▸ **Task**:
Copy the data word for word, from the line containing "How do I perform: Open" through the end. Leave the pictures out of your answer.

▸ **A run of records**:

· · · · ·

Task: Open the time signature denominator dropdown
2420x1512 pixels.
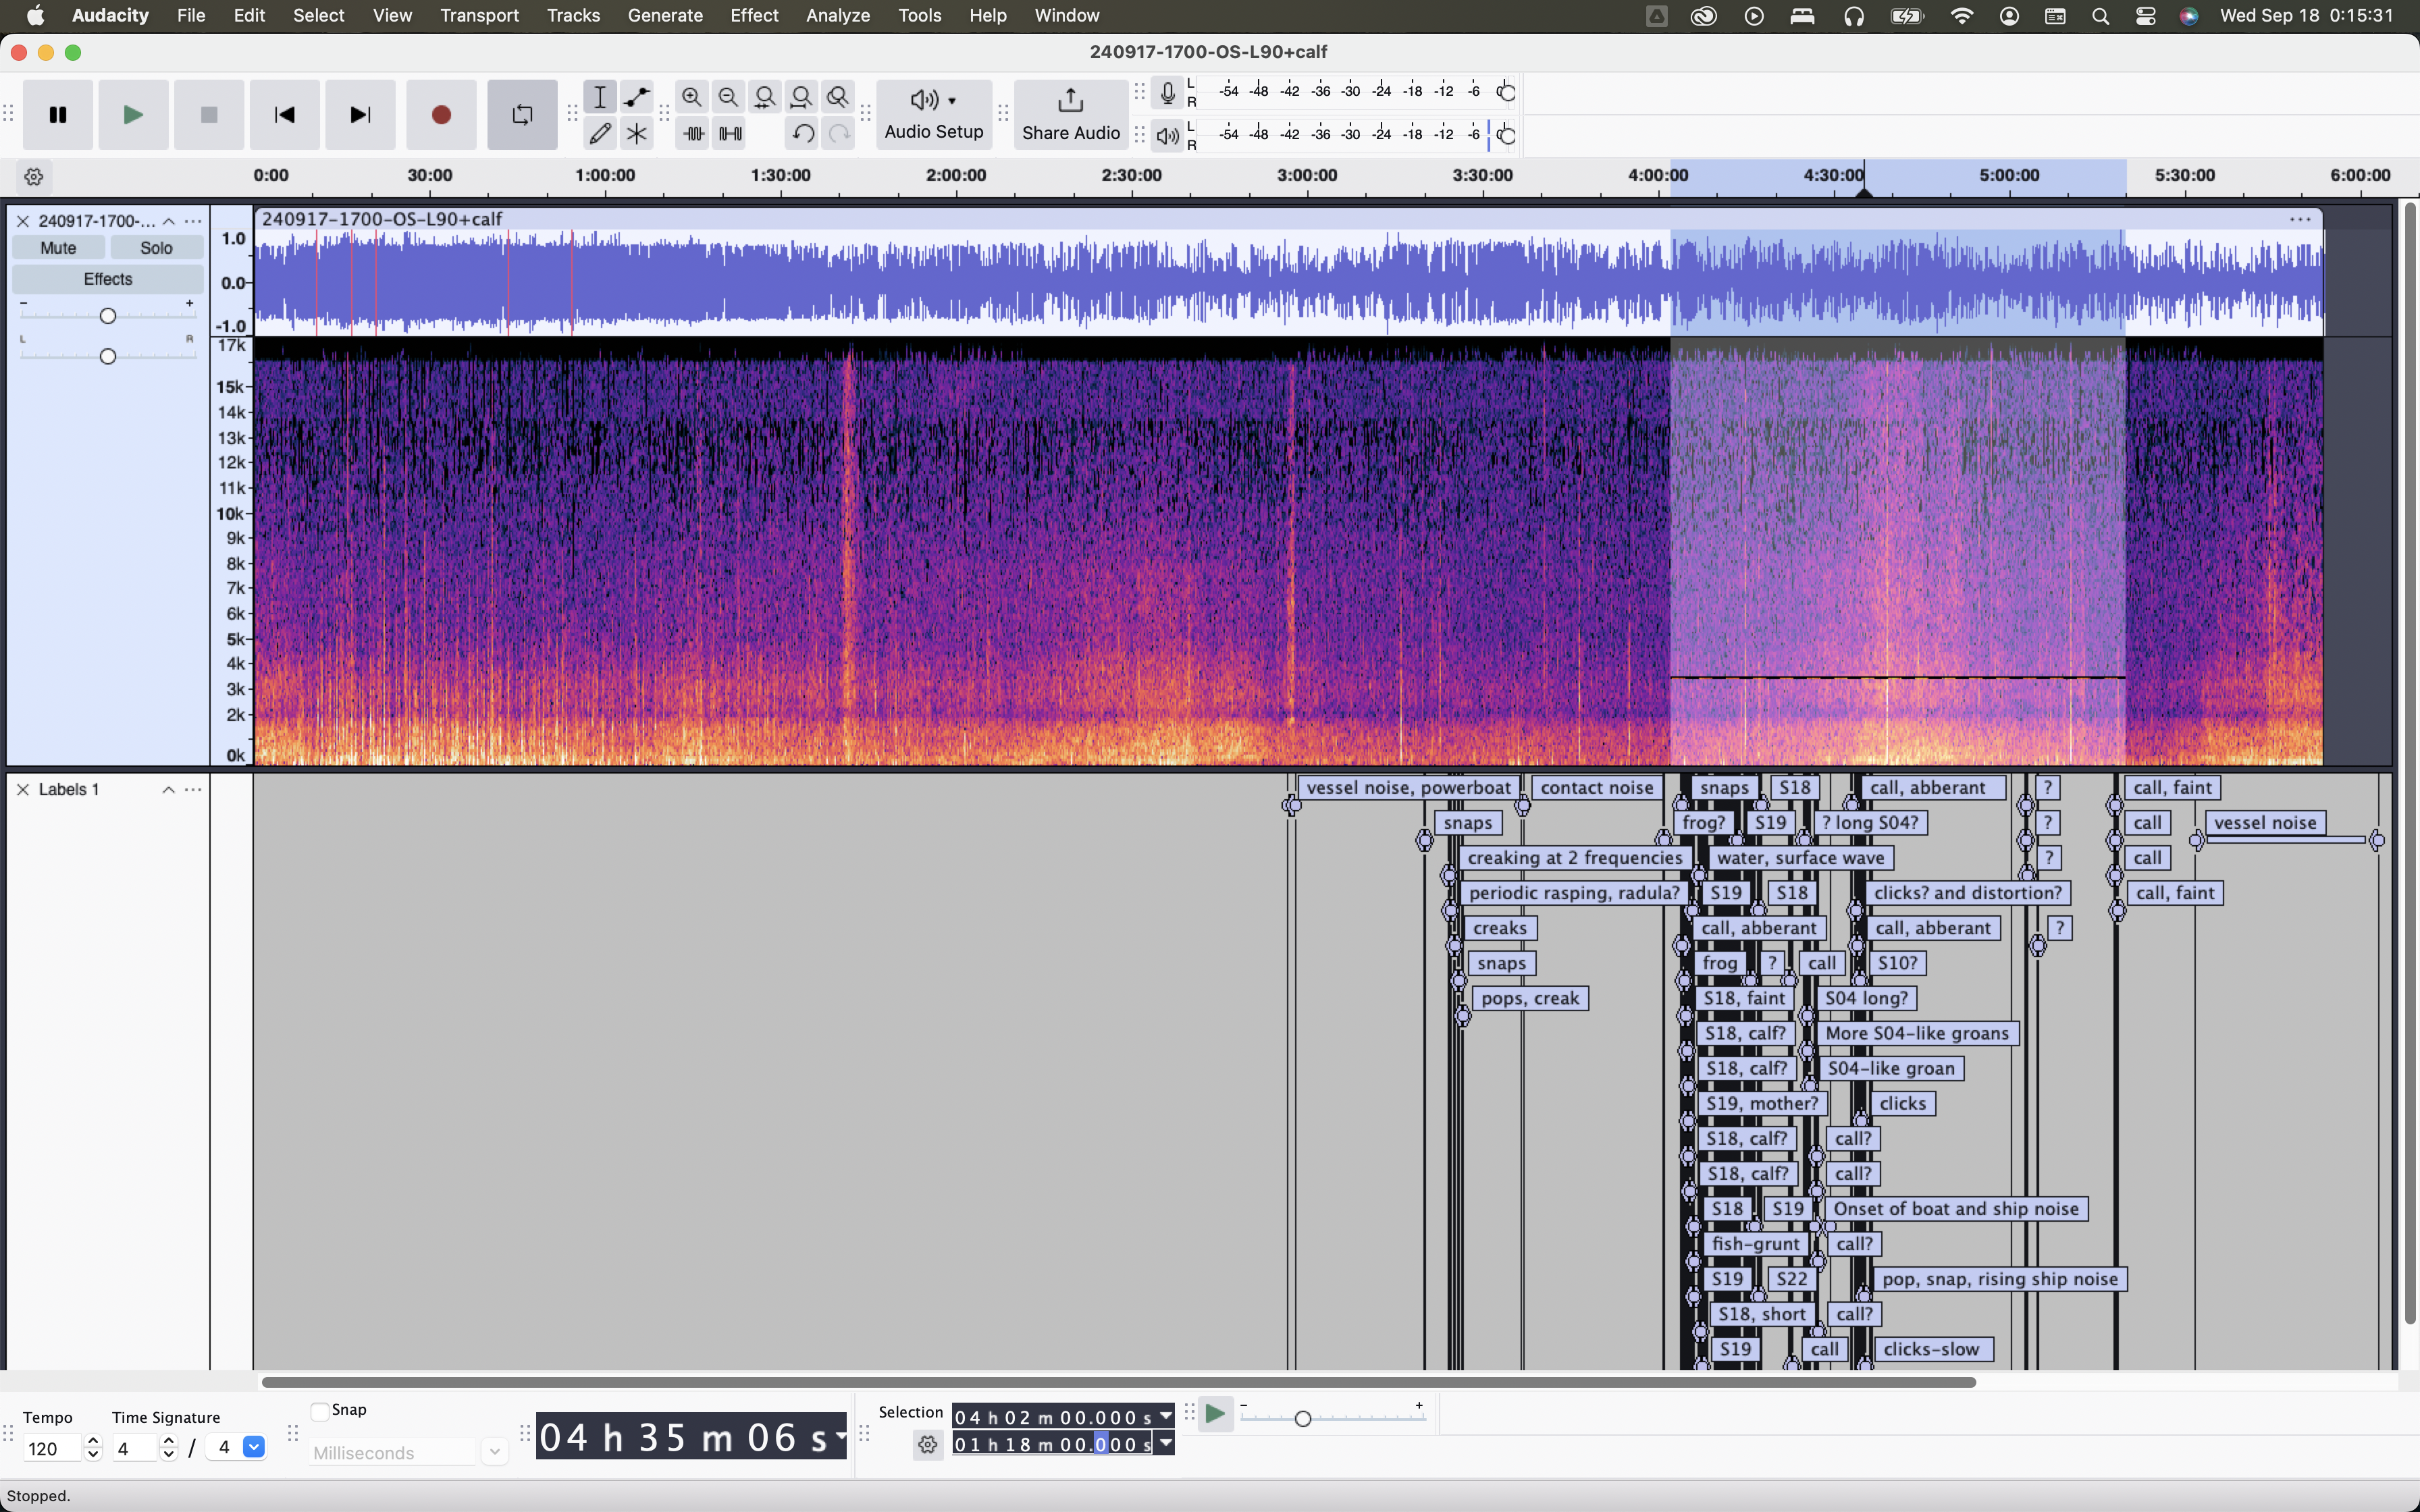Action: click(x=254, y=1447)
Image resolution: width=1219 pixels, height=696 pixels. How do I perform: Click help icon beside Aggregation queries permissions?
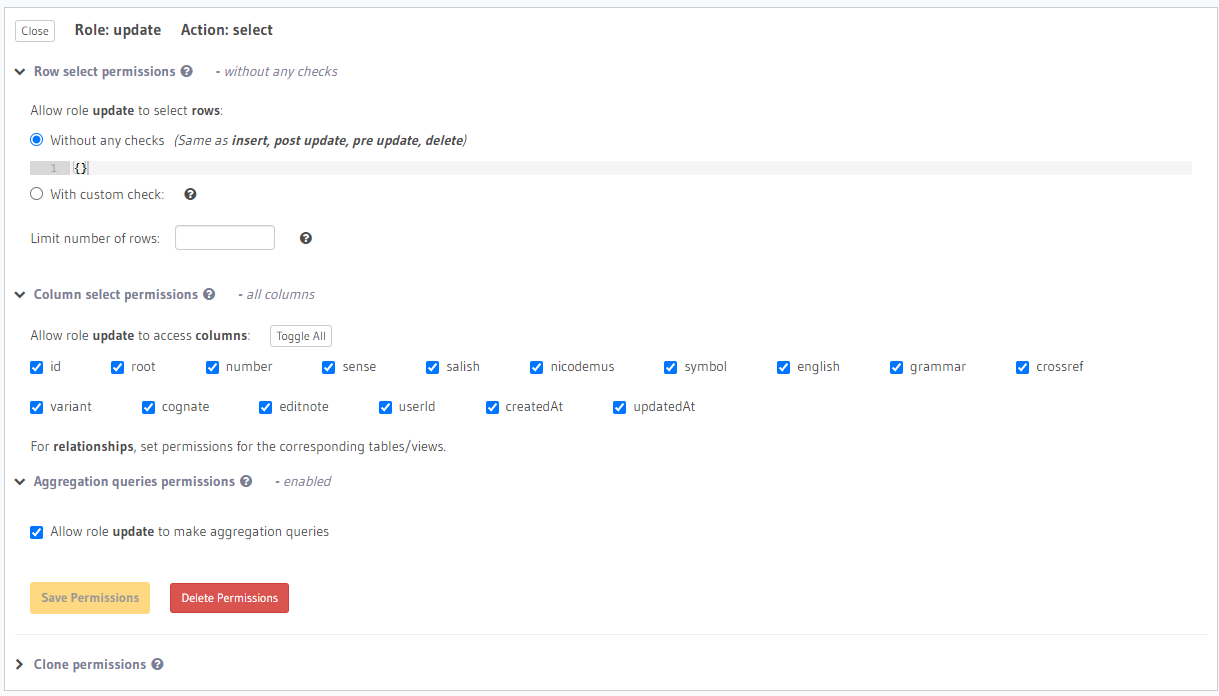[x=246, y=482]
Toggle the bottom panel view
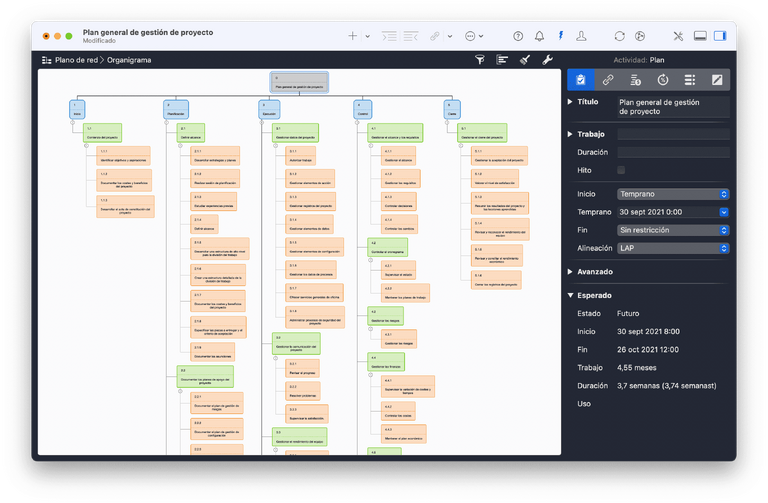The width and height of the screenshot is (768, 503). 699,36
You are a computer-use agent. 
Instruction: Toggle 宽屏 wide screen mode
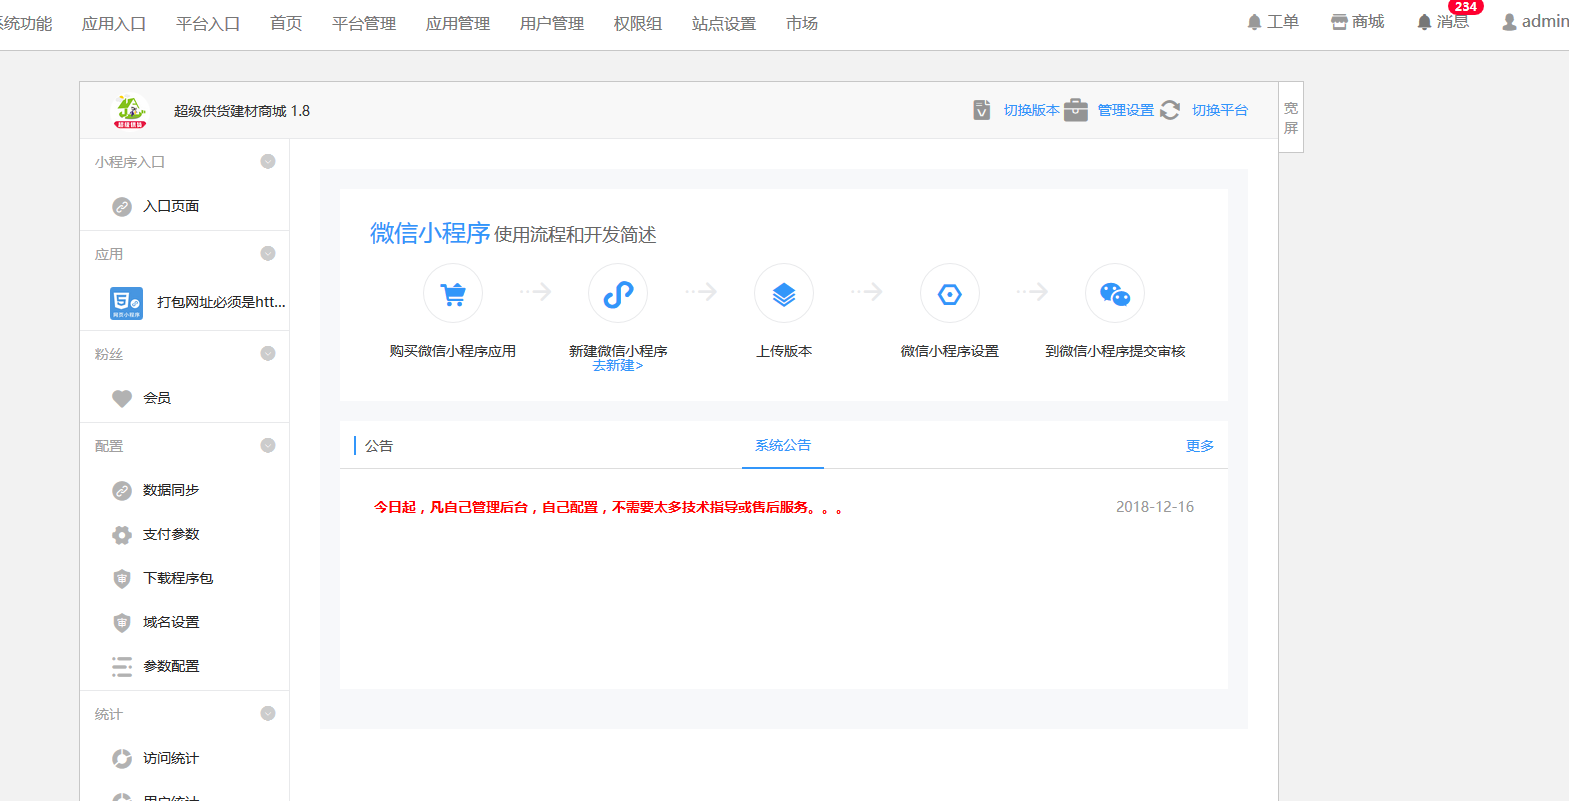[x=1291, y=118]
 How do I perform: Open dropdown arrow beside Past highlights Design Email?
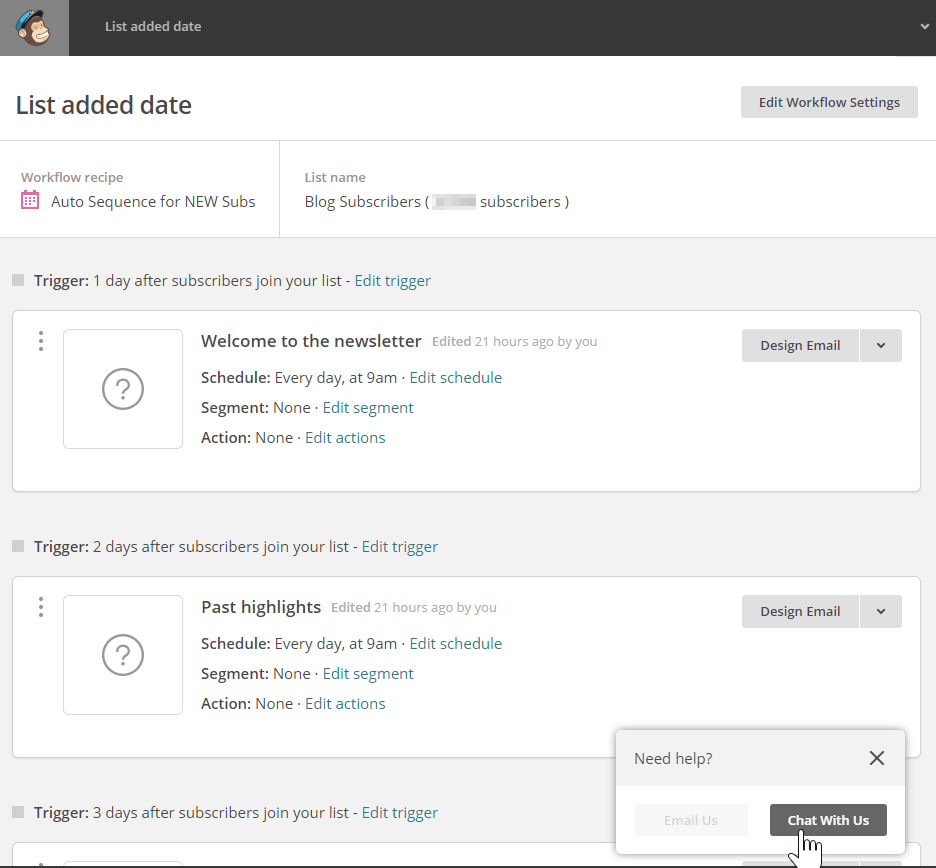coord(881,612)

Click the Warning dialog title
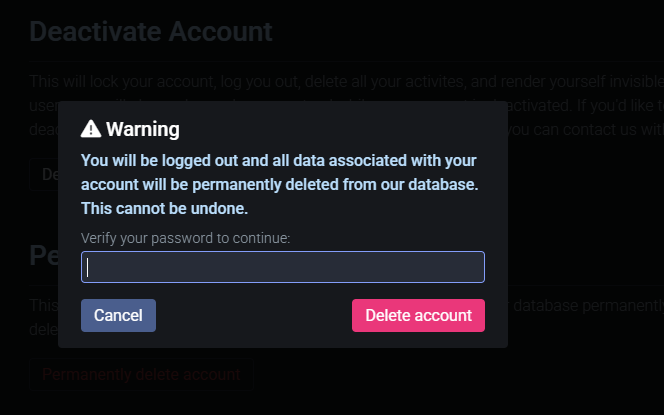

· · · · ·

▸ **Result below**:
 How do I perform: Open dropdown arrow beside Past highlights Design Email?
coord(881,612)

Click the Warning dialog title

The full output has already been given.